TVアニメ『鬼滅の刃 柱稽古編』最終話では、産屋敷邸が爆発し、お館様こと「産屋敷耀哉」が妻の「あまね」とふたりの娘もろとも「鬼舞辻無惨」のおとりとなって爆死するという、衝撃的なシーンが描かれました。このシーンで、「人命について常識的な考えをしていた」のは、意外な存在でした。
凄絶な場面で、たったひとりだけ「常識的」だった?

TVアニメ『鬼滅の刃 柱稽古編』最終話では、産屋敷邸が爆発し、お館様こと「産屋敷耀哉」が妻の「あまね」とふたりの娘もろとも爆死するという、衝撃的なシーンが描かれました。慈愛に満ちたお館様の死に、涙を流した視聴者も多かったようです。
しかし、いくら「鬼舞辻無惨」を倒すためとはいえ、「妻子を巻き添えにするのはどうなのだろうか?」とお館様の作戦に疑問を抱いた視聴者も少なくありません。
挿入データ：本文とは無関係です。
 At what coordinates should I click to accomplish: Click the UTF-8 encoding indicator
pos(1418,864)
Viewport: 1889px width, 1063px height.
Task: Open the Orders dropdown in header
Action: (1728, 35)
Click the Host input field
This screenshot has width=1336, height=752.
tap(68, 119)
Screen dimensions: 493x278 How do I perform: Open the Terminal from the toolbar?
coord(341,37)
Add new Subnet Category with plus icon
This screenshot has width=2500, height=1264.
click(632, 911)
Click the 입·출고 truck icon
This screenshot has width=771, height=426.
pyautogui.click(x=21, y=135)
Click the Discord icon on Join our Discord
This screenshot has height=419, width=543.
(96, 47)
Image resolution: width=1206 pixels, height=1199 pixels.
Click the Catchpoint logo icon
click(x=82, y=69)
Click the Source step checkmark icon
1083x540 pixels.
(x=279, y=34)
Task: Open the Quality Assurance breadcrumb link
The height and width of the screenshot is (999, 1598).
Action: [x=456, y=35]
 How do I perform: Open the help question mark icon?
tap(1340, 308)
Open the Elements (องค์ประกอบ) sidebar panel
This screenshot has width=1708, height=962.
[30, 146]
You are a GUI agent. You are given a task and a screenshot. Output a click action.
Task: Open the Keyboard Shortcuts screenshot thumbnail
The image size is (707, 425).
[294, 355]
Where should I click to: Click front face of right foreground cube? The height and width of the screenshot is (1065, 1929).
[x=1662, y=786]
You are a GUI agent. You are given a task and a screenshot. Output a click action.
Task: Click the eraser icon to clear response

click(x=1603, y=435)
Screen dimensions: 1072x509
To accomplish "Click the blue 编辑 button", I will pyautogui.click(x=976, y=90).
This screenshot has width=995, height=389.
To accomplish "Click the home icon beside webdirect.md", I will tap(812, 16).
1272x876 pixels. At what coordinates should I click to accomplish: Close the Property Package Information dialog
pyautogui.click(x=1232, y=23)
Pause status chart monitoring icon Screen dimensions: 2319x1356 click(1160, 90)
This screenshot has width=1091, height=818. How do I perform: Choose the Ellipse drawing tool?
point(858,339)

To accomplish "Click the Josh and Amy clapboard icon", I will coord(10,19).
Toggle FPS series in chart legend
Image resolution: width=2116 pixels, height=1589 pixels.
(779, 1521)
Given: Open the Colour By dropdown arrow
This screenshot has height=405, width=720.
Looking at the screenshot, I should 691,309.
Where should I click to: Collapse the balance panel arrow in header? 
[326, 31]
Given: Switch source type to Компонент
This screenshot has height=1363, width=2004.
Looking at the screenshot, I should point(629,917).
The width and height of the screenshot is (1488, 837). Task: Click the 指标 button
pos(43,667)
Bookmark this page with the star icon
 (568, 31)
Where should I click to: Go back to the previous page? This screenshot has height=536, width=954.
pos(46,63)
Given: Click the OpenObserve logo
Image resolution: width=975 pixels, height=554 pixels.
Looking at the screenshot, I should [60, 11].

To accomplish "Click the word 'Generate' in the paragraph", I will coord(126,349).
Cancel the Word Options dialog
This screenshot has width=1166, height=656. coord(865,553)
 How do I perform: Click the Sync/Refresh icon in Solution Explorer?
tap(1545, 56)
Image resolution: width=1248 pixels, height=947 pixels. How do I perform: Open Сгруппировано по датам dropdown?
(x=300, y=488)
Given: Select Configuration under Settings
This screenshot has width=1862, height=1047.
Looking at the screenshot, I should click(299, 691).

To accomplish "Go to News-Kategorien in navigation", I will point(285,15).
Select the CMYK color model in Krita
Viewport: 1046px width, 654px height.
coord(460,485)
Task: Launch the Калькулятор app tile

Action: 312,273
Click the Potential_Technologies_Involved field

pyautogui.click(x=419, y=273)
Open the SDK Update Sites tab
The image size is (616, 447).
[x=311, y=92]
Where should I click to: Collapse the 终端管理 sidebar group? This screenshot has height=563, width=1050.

お館様自身も、無惨との対話のなかで「かわいそうな子供たちは大勢死んだ」と語っており、歩ける間は墓参りも欠かさなかったことから、若い命の犠牲の上に鬼殺隊が成り立っていることに胸を痛めていないわけではないでしょう。産屋敷邸に妻子の姿がなければ、無惨を完全に油断させることができなかった可能性があるとはいえ、「ほかにやりようはなかったのか?」と思わずにはいられません。
爆破された無惨ですら、「あの男は完全に常識を逸している」と、お館様の考えの異常性について考えていました。さらに意外なことに、「妻と子供は承知の上だったのか?」と、妻子についても考えをめぐらせていたのです。すぐに「よせ、今考えることではない」と打ち消していますが、このシーンだけ切り取ると、「いたって常識的」な思考をしていたのは無惨ただひとりだったといえます。
無惨に毒をねじ込んだ「珠世」は吸収されて死ぬ覚悟だったでしょうし、「岩柱」の「悲鳴嶼行冥」をはじめ、駆けつけた柱や「竈門炭治郎」たちは怒りに打ち震え、自らの命を犠牲にしても無惨を倒す決意だったはずです。
その場にいた者たちのなかで「唯一、人命について常識的な考えをしていた」のが、根本にある考え方は身勝手で「悪」そのものである無惨だけだったというのは、ごくわずかな時間とはいえ、なんとも皮肉なものです。